Haupt’s approach also supports robust First Amendment protection for advice grounded in the professional community’s “shared ways of knowing and reasoning,” even for members of the profession whose “alternative assessments based on a shared methodology” lead to recommendations that are not embraced by the profession as a whole. As an example, she cites the Ninth Circuit’s decision in Conant v. Walters, which invalidated a federal policy under which physicians who recommended medical marijuana to their patients could lose their licenses to prescribe controlled substances. The Ninth Circuit’s decision “protected the scope of professional advice consistent with the knowledge community’s emergent knowledge, despite ongoing scientific debate.”
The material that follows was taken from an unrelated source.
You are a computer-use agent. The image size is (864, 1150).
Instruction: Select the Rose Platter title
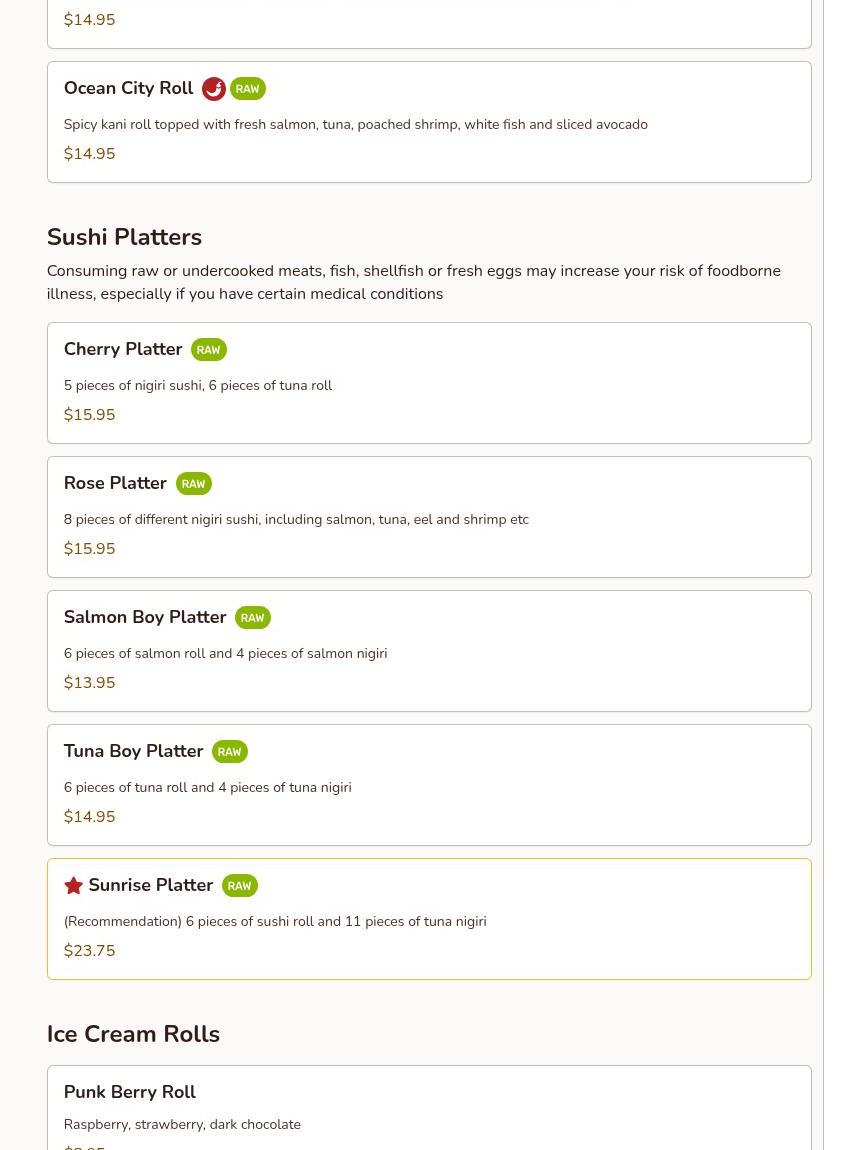click(115, 483)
Haupt’s scholarship appears at an important moment in the application of First Amendment jurisprudence to physician-patient communications. In addition to numerous cases challenging compelled physician disclosures in the abortion context, the Eleventh Circuit is soon expected to issue an en banc decision in a case challenging a Florida statute prohibiting physicians from routinely asking their patients if they own firearms. The Florida statute is inconsistent with recommendations of numerous professional medical associations, including the American Academy of Pediatrics, which “recommends that pediatricians incorporate questions about the presence and availability of firearms into their patient history.” Yet, a panel of the Eleventh Circuit determined that these professional opinions are irrelevant, on the ground that “Florida may regulate professional standards of medical care within its borders—regardless of what medical associations may recommend.”
By grounding First Amendment protection of professional speech in the protection of knowledge communities, Haupt provides a powerful basis for resisting efforts to prevent physicians from asking the kind of questions that their professional standards require. At the same time, it leaves ample room for regulating professional communications that fall outside professional norms.